Wali Kota Pontianak, Edi Rusdi Kamtono, mengatakan kenaikan kasus ISPA tersebut merupakan laporan sementara dari Dinas Kesehatan Kota Pontianak.
“Ada kenaikan sekitar 5 persen yang dilaporkan oleh Dinas Kesehatan. Nanti akan kita lihat lagi separah apa pengaruh kabut asap ini terhadap penderita ISPA,” kata Edi.
Sebagai langkah antisipasi, Edi mengaku telah menginstruksikan Dinas Kesehatan agar seluruh fasilitas layanan kesehatan bersiaga menghadapi dampak kabut asap.

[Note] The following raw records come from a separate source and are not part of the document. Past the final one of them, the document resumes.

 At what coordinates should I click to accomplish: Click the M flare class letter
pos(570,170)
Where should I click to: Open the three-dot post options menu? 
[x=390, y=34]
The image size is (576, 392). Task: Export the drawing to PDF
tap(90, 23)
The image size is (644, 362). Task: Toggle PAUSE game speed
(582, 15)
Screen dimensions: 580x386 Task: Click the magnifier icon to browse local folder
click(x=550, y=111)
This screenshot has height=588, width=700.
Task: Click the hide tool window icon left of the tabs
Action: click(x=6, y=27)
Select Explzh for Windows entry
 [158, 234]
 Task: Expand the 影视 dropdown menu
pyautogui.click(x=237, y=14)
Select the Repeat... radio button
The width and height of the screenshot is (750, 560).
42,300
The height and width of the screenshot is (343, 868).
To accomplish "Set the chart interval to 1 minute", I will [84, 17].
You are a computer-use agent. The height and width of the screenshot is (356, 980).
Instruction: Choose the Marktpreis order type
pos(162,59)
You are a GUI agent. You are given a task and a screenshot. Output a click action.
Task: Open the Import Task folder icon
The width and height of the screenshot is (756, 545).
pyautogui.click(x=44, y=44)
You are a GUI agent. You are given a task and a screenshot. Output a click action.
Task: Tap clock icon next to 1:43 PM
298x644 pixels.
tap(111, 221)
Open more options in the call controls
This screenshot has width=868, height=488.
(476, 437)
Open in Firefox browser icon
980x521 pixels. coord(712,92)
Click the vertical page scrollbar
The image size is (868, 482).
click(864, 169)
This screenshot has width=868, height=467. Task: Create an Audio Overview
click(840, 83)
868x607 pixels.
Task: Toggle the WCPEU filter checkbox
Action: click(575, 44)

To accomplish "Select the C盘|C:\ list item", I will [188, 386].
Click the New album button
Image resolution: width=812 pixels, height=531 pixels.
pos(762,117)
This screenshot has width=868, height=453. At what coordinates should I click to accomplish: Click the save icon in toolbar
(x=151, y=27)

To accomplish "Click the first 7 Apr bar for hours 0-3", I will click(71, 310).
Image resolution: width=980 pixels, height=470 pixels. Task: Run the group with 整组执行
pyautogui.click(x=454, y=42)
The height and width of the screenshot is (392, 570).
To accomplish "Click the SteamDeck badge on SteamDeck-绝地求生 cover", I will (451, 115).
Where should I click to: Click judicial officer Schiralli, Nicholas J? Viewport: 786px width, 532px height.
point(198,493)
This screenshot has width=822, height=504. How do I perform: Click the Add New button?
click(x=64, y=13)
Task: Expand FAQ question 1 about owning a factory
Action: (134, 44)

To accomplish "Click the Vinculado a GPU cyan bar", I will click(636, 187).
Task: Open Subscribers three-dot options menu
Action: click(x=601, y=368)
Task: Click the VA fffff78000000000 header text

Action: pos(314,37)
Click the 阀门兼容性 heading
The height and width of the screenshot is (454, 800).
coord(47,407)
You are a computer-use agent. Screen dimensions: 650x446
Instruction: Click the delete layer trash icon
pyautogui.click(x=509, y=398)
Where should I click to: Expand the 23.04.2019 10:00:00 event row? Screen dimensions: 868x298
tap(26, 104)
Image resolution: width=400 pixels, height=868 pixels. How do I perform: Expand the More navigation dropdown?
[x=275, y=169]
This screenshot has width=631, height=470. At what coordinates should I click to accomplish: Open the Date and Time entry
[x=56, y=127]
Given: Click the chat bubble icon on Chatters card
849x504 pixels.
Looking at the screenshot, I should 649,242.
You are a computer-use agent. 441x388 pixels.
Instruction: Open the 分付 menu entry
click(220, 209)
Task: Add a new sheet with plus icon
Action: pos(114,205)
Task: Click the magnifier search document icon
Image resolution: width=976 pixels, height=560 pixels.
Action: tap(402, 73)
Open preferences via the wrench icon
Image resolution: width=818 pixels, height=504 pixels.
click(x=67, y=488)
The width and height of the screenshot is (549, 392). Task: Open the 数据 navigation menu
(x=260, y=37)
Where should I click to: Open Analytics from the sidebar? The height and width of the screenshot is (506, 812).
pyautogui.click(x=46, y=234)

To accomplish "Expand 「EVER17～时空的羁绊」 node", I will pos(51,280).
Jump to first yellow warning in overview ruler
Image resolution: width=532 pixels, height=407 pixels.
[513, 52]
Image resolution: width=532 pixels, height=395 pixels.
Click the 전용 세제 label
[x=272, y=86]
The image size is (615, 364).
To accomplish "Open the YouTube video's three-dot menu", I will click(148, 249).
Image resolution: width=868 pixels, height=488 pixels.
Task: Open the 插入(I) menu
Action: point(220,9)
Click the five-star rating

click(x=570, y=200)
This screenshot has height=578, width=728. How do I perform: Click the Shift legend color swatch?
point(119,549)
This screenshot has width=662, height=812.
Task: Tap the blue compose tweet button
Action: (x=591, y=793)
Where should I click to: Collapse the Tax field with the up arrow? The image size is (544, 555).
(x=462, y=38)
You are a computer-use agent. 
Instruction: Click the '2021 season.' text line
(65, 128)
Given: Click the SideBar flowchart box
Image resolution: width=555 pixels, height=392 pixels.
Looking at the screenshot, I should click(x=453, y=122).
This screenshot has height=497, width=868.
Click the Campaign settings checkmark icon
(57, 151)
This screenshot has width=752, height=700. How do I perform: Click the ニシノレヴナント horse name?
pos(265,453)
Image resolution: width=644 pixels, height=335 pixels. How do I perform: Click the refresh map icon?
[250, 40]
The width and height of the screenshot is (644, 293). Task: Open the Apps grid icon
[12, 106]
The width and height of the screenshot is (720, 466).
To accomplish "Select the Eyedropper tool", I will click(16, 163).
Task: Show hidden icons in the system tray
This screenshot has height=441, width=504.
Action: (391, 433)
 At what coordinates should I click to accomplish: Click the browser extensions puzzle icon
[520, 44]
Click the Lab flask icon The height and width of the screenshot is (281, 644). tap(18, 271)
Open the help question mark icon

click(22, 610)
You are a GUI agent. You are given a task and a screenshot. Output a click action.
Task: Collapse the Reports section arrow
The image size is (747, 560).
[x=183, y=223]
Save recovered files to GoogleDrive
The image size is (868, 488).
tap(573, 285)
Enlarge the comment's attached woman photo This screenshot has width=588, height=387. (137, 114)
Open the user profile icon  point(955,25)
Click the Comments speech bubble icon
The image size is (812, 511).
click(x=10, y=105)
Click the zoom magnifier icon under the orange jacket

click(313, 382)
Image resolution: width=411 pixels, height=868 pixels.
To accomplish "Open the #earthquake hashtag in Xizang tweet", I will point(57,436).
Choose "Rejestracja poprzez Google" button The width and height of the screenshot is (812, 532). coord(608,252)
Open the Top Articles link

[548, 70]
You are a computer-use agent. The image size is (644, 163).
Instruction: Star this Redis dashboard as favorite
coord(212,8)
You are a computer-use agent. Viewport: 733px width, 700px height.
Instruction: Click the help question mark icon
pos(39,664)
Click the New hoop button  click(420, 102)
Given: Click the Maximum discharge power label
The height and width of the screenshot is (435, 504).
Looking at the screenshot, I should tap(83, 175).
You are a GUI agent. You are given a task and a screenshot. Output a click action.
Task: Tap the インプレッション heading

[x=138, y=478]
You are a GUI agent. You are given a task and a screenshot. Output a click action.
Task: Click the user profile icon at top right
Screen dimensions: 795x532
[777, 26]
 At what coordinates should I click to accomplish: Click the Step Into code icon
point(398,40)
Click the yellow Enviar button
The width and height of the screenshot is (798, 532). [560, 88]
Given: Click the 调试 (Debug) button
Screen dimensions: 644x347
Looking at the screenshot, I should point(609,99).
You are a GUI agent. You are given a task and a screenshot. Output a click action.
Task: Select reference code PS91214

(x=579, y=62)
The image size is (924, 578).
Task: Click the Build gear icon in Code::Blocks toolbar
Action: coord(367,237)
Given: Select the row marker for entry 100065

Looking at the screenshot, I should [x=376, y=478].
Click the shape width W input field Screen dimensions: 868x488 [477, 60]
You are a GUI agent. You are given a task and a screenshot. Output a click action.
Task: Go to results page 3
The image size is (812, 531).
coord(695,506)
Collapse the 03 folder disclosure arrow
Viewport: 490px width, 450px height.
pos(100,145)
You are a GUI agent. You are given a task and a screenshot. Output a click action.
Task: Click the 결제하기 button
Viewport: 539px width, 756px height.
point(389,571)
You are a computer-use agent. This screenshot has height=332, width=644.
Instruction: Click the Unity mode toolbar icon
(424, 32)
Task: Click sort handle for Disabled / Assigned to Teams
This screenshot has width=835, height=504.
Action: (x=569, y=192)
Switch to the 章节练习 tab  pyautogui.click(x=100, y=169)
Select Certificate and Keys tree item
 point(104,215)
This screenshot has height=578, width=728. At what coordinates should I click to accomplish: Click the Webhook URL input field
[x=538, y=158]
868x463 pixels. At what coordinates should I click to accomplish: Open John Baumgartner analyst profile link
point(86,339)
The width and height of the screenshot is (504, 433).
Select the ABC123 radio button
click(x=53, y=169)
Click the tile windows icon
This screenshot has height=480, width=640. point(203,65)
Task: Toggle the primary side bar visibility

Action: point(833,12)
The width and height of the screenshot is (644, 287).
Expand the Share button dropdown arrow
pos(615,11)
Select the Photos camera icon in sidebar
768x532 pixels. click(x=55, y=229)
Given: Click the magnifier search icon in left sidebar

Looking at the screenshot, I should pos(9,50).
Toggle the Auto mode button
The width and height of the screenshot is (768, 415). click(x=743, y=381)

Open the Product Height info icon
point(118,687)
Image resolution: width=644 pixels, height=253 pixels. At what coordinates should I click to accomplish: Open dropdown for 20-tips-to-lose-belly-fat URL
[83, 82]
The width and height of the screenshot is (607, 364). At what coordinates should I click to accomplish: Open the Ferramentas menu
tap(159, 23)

“Saya sudah perintahkan Dinas Kesehatan, termasuk rumah sakit dan puskesmas, untuk mengantisipasi masyarakat yang terdampak ISPA. Oksigen gratis sudah disiapkan di puskesmas-puskesmas dan rumah sakit,” ujarnya.
Menurut Edi, penyediaan oksigen merupakan bagian dari upaya penanganan kesehatan yang diprioritaskan selama kualitas udara di Pontianak masih memburuk. Pemerintah juga menyiapkan berbagai kebutuhan alat kesehatan apabila terjadi kondisi darurat akibat meningkatnya kasus gangguan pernapasan.
Selain penanganan di sektor kesehatan, Pemkot Pontianak terus berkoordinasi dengan Pemerintah Provinsi Kalimantan Barat, pemerintah pusat, serta pihak swasta untuk mempercepat pemadaman kebakaran lahan yang menjadi sumber kabut asap.
“Kami berharap koordinasi antara pemerintah kota, pemerintah provinsi, pemerintah pusat, dan swasta terus diperkuat. Kalau ada kebakaran, bisa segera dipadamkan sehingga dampak asap terhadap kesehatan masyarakat dapat ditekan,” tuturnya.
Edimengimbau masyarakat mengurangi aktivitas di luar ruangan, menggunakan masker saat beraktivitas di luar rumah, serta segera memeriksakan diri ke fasilitas kesehatan apabila mengalami gejala ISPA.